━━━━━ Excerpted data ━━━━━

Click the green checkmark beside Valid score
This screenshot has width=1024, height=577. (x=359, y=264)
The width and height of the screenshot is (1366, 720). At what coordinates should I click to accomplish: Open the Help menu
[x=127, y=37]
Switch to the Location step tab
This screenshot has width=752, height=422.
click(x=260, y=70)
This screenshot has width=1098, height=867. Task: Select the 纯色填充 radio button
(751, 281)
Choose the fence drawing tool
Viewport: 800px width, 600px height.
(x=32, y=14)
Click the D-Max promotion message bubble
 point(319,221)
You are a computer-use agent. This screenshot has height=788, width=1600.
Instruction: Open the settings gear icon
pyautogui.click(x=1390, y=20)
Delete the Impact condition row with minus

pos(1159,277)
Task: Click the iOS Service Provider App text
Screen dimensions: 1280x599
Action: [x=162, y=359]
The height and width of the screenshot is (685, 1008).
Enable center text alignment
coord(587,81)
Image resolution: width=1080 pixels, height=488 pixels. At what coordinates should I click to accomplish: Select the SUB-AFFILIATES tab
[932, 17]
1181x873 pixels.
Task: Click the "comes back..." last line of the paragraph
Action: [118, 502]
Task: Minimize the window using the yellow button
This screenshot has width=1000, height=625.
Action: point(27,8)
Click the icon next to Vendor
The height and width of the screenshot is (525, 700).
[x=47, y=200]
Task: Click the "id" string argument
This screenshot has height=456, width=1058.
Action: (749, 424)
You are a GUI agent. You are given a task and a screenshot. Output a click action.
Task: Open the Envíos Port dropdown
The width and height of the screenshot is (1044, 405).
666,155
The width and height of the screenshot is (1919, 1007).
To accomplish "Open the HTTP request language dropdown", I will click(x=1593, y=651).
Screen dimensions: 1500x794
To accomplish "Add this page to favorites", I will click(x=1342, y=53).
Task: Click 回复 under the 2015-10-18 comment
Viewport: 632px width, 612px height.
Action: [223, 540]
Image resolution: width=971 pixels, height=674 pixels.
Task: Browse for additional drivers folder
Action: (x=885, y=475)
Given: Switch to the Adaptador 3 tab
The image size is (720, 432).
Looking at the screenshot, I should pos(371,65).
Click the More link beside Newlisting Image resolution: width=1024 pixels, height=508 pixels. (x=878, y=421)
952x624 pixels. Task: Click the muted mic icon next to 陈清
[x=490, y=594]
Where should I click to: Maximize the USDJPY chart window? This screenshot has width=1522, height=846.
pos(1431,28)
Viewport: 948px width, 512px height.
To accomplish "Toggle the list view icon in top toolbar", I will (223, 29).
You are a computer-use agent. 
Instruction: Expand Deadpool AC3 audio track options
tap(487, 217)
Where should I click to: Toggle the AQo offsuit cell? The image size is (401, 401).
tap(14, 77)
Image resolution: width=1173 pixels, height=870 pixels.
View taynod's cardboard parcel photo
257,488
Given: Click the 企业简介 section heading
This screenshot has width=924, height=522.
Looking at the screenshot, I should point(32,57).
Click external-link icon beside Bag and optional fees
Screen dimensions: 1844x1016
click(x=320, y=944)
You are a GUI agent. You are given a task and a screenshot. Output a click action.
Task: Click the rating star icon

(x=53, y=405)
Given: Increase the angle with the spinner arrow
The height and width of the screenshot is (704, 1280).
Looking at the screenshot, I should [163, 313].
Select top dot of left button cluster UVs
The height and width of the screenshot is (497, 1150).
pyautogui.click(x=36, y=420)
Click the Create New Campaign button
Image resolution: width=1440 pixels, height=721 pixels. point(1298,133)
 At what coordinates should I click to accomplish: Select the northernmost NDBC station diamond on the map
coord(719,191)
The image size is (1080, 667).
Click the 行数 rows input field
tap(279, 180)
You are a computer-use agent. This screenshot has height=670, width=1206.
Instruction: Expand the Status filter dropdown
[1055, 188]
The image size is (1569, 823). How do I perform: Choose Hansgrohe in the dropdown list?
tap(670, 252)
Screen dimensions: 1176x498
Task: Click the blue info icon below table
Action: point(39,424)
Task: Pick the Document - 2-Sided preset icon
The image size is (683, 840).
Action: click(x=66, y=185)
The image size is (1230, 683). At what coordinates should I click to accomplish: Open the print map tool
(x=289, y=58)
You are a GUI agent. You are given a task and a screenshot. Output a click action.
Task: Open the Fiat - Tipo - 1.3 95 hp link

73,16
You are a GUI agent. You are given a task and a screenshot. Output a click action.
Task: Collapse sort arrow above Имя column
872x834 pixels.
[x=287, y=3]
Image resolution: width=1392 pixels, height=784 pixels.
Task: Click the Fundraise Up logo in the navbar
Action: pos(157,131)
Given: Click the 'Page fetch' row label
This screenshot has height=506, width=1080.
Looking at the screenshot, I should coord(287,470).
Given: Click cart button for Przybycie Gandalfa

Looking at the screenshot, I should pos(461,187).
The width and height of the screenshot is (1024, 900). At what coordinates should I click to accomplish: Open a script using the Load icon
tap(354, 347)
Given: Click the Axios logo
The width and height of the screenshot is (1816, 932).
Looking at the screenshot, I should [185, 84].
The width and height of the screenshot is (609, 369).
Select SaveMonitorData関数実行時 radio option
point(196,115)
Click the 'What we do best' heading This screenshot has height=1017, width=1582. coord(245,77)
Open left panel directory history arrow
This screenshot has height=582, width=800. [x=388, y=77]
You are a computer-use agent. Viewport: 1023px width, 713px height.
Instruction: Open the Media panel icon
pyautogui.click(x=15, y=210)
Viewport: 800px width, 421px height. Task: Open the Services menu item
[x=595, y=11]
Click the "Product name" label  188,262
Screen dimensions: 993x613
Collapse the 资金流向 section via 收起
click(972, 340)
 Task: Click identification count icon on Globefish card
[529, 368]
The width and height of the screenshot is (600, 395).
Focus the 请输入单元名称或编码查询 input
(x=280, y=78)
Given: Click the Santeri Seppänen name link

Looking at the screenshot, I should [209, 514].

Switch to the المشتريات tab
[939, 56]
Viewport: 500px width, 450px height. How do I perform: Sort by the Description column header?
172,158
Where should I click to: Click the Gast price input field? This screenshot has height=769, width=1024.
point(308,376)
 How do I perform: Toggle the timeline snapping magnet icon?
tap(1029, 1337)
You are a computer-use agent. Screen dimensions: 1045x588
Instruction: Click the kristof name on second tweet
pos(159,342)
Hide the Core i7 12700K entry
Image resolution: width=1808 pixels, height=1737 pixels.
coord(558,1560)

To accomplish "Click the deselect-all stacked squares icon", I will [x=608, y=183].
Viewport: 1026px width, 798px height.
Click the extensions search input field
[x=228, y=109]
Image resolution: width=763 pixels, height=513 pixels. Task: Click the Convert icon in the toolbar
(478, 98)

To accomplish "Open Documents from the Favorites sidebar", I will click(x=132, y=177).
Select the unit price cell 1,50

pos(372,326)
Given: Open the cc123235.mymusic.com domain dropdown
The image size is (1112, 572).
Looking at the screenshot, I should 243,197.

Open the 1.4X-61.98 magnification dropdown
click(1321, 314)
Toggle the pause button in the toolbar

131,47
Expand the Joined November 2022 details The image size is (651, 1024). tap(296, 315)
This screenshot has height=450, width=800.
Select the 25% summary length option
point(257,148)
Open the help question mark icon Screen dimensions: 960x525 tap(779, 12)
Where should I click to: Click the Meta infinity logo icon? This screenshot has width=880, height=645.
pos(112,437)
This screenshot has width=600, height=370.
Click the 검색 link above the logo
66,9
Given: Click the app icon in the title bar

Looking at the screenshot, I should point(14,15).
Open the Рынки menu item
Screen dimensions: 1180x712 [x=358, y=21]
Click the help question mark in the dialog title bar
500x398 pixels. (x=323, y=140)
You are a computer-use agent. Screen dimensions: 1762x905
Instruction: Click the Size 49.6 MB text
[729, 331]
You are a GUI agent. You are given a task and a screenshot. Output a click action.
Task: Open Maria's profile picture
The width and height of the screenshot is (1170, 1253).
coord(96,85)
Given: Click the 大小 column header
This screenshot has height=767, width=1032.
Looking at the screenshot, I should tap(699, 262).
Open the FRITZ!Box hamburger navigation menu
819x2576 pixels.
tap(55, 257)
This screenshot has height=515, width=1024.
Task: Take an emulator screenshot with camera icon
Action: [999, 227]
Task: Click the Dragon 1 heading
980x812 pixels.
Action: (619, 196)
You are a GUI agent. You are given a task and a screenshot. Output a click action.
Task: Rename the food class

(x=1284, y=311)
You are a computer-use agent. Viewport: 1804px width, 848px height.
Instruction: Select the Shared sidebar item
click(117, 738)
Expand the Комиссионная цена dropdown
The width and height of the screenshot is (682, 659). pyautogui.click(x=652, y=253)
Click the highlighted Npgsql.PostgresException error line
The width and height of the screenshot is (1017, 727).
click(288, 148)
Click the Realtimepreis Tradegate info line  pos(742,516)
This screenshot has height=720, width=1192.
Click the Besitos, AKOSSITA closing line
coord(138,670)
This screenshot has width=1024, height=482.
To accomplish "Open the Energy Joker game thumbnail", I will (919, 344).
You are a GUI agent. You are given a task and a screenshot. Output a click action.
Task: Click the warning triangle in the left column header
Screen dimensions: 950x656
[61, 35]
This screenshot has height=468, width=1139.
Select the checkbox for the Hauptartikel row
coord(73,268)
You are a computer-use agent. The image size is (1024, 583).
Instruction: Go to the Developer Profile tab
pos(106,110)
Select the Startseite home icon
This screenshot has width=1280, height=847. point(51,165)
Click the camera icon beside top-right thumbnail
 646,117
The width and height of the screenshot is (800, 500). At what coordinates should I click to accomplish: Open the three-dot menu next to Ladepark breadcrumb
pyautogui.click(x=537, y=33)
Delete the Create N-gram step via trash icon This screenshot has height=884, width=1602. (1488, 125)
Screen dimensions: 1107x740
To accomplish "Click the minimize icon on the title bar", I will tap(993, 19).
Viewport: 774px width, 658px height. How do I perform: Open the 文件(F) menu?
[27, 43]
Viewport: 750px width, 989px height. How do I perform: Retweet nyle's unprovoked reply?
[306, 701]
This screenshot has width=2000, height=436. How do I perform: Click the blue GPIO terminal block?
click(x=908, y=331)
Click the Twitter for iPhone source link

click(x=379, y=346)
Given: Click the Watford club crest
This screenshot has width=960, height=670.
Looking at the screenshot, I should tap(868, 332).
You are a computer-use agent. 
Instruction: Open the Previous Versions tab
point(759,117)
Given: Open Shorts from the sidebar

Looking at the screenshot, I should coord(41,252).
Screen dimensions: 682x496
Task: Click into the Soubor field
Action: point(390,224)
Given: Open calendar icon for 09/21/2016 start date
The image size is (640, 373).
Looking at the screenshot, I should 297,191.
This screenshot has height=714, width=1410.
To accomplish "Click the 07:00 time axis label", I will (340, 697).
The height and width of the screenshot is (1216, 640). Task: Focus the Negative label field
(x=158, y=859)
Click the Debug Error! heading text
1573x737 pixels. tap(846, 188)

━━━━━

# What to produce
List each line of the entries that holds the string "will".

# Task solution
To accomplish "Open the HTTP request language dropdown", I will click(x=1593, y=651).
To accomplish "Add this page to favorites", I will click(x=1342, y=53).
To accomplish "Toggle the list view icon in top toolbar", I will (223, 29).
To accomplish "Click the deselect-all stacked squares icon", I will [x=608, y=183].
To accomplish "Open Documents from the Favorites sidebar", I will click(x=132, y=177).
To accomplish "Open the Energy Joker game thumbnail", I will (919, 344).
To accomplish "Click the minimize icon on the title bar", I will tap(993, 19).
To accomplish "Click the 07:00 time axis label", I will (340, 697).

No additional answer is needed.